The 2000 event was a major production, organised with the help of Susan Kaup, Chris O'Brien and many volunteers.

The event began Friday night, with a swap meet / social event at the Modern Lounge in Boston's Landsdowne Street nightclub district. Drink tickets were offered at the door, and the DJ played computer-themed music.

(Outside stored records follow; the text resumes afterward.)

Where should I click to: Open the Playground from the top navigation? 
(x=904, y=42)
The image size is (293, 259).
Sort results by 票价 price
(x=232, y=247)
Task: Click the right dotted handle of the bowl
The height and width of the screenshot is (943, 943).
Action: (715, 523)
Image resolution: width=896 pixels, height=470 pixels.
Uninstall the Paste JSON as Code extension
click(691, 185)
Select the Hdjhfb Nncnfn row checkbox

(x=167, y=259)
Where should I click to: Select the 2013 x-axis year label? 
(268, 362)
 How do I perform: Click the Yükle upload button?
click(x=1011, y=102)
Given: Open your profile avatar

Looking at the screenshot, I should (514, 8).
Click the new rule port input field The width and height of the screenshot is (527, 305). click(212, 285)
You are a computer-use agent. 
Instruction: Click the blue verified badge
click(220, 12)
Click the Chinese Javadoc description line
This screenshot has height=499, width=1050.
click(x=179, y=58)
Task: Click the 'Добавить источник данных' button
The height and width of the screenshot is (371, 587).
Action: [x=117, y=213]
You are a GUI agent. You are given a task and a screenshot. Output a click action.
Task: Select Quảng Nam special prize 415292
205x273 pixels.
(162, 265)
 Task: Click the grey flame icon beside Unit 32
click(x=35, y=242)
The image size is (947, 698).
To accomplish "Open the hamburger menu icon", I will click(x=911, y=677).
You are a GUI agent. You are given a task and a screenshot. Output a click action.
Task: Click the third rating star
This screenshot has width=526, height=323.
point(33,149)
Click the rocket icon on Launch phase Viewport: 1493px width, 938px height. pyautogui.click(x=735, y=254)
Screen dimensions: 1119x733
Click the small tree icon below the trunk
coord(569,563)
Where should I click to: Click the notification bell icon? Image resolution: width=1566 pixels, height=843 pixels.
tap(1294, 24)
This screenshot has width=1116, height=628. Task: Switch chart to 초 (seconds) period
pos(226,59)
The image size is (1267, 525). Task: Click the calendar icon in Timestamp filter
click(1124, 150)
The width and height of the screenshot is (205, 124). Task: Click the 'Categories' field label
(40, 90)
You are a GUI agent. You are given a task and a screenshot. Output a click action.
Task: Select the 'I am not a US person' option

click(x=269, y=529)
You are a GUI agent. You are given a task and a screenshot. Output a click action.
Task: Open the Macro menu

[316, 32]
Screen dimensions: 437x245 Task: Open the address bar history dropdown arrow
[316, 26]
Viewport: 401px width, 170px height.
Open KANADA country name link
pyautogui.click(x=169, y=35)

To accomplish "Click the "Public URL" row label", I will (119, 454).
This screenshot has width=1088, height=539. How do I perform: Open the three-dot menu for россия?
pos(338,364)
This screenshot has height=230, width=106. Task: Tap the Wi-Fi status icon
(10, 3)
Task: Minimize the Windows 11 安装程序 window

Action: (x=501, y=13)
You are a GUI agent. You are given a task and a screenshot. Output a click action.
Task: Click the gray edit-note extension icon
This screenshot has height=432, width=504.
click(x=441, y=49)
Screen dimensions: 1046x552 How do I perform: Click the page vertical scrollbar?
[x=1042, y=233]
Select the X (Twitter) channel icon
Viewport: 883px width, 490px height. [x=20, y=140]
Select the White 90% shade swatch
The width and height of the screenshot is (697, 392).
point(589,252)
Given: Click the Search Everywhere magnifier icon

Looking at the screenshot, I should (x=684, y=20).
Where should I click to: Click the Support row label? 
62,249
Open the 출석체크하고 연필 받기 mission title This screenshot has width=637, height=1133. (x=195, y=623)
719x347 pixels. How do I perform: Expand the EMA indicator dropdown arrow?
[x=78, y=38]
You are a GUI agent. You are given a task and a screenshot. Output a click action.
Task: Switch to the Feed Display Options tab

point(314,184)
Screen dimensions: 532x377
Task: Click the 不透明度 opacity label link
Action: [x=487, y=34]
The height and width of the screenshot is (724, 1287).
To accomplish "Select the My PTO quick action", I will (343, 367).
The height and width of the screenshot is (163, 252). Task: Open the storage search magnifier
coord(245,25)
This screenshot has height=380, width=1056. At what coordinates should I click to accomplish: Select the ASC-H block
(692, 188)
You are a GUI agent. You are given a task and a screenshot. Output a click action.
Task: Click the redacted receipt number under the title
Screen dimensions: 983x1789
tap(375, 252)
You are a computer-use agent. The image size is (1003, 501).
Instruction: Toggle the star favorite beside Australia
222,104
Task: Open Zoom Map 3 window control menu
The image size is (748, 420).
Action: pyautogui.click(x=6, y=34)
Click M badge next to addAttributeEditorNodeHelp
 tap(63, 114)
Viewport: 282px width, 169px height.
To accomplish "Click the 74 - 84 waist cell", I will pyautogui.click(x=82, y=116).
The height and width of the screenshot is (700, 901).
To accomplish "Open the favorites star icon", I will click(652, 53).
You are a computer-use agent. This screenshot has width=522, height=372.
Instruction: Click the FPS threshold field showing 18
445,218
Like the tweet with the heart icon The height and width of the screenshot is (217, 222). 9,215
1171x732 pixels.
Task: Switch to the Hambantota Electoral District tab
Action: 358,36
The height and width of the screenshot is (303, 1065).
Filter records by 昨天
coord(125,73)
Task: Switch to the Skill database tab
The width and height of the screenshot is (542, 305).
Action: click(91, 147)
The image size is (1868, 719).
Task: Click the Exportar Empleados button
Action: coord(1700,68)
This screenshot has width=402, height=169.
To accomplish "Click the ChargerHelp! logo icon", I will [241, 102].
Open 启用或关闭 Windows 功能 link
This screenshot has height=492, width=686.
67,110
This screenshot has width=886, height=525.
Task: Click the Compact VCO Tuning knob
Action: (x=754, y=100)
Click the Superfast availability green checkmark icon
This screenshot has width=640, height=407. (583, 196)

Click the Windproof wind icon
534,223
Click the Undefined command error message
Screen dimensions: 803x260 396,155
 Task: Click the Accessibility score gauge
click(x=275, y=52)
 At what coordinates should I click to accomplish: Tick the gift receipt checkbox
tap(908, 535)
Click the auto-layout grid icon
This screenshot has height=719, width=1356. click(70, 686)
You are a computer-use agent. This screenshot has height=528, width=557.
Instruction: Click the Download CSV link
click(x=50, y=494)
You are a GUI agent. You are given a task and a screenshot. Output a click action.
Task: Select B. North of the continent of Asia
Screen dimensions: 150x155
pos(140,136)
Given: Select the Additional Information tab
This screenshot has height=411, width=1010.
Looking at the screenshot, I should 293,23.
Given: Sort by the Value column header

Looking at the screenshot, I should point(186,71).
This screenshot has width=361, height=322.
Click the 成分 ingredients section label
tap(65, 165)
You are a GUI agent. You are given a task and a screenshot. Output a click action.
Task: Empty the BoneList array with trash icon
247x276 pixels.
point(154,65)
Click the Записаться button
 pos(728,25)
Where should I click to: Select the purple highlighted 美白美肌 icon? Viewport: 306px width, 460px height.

On Saturday, the main event occurred at the Castle, where admission was free. The middle of the floor held the "Email Garden", comprising about a dozen tables with PCs running Red Hat Linux, in a wired LAN network and providing email, Web, and general Internet access. At the front of the hall was a stage, which hosted a number of invited guests, including Rob Malda of Slashdot, Eric S. Raymond, Micky Metts of Channel1 ISP, the video game cover band Everyone. The stage was also host to the final round of a Quake III tournament, held in a back room, displayed on the stage's projection screen, as well as the final round of "Stump the Geek", a geek trivia contest.

Aside from the main events, the main floor had computer workstations displaying live webcam feeds of "satellite" Festivals in remote locations. A live Shoutcast feed was also provided of the Boston event. A poll for "greatest geek hero" was also held; the official winner was Alan Turing.

According to Science/AAAS magazine, 2,000 people attended, though the open-door free admission made an official count impossible.

===Corporate sponsors===
- VA Linux (now SourceForge, Inc.)
- Andover.net (now OSTG, part of SourceForge)
- SwitcHouse (now Nintari)
- Addison-Wesley
- Newstrolls.com (now defunct)

===Speakers===
- Alex Pentland
- Rob Malda
- Keith Dawson, editor of Tasty Bits from the Technology Front
- Eric S. Raymond
- The Cluetrain Manifesto authors Christopher Locke & David Weinberger
- Micky Metts aka [FreeScholar]
- Jeffrey Zeldman
- Dave Green & Danny O'Brien of UK-based ntk.net

==Other events==
The 2000 event is widely referred to as the "first annual" event, although McEachern organized at least one previous event named Geek Pride Festival (and/or Geek Pride Day) at a bar in Albany, New York. Some sources refer to the Boston event as the third annual.

McEachern planned another event to take place later the same year in San Francisco but was never realized.